Спирита - страница 9

Шрифт
Интервал


Приятное тепло, голубоватый и ароматный дым двух-трех гаванских сигар, постепенно заполнявших пеплом старинный китайский бронзовый кубок на подставке из орлиного дерева>21, который стоял рядом с лампой на круглом одноногом столике, окончательно разморили Маливера. Глаза его уже начали слипаться, как вдруг дверь комнаты тихонько отворилась и появился слуга с серебряным подносом, на котором лежал крошечный надушенный конвертик с хорошо знакомой печатью. Настроение Маливера сразу же испортилось, а запах мускуса, который источала бумага, показался ему тошнотворным. То была записка от госпожи д’Эмберкур: графиня напоминала, что он обещал прийти к ней на чай.

– Черт бы ее побрал, – без всякого почтения вскричал Маливер, – вместе с ее записочками, от которых начинается мигрень! Хорошенькое удовольствие – катить через весь город, чтобы выпить чашку чуть теплой водицы, в которой плавают несколько листиков, подкрашенных то ли берлинской лазурью, то ли ярью-медянкой>22, в то время как у меня в лакированной коробке коромандель>23 лежит настоящий китайский чай. На ней даже сохранился штемпель таможни в Кяхте – последней российской заставе на границе с Китаем>24. Нет, решено, никуда не поеду!

Последние остатки вежливости заставили Маливера передумать. Он велел камердинеру принести одежду, но едва увидел панталоны, жалобно повисшие на спинке кресла, сорочку, жесткую и белую, будто мелованный картон, черный фрак с покачивающимися рукавами, блестящие лаковые ботинки, перчатки, словно только что вышедшие из недр прокатного стана, как им тут же овладело отчаяние, и он с силой вжался в спинку кресла.

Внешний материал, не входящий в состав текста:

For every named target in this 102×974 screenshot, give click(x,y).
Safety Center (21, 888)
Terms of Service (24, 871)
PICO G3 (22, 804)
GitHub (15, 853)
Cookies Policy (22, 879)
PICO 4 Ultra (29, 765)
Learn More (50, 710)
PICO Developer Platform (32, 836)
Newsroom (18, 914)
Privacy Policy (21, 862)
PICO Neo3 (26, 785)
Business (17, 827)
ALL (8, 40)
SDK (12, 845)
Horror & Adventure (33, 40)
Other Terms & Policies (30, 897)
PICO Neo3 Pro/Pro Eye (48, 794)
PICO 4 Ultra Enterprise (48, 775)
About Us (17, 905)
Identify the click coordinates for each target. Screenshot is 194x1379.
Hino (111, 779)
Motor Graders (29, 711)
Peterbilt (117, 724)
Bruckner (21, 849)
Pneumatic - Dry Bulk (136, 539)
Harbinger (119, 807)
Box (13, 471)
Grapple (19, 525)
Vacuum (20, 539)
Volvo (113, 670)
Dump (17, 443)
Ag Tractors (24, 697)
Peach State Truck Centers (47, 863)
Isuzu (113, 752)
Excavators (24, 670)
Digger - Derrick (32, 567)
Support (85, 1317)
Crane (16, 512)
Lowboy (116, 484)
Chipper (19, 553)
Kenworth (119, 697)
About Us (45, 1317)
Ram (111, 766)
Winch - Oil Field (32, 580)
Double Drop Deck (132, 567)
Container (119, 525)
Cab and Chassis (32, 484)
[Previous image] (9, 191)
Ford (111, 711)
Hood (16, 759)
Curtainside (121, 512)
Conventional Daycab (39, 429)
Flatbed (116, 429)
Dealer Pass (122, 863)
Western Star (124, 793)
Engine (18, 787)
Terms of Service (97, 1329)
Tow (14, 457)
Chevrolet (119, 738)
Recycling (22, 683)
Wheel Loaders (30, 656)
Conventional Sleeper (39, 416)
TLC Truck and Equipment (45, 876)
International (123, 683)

– Все, я остаюсь. Джек, приготовь постель!

Как мы уже говорили, Ги получил хорошее воспитание. Мало того, у него было доброе сердце. Испытывая легкие угрызения совести, он направился в любимую уютную спальню, но остановился на пороге и подумал, что из элементарной учтивости надо бы послать госпоже д’Эмберкур извинения, сославшись на мигрень, важное дело или еще какое-нибудь досадное обстоятельство, которое свалилось на его голову в самую последнюю минуту. Однако Маливер, который, хоть и не был профессиональным литератором, мог с легкостью сочинить путевые заметки или новеллу для «Обозрения Старого и Нового Света»>25, ненавидел писать письма, в особенности вежливые и ничего не значащие записки. Только женщины строчат их десятками, одну за другой, на уголке туалетного столика, пока какая-нибудь Клотильда или Роза колдует над их прической.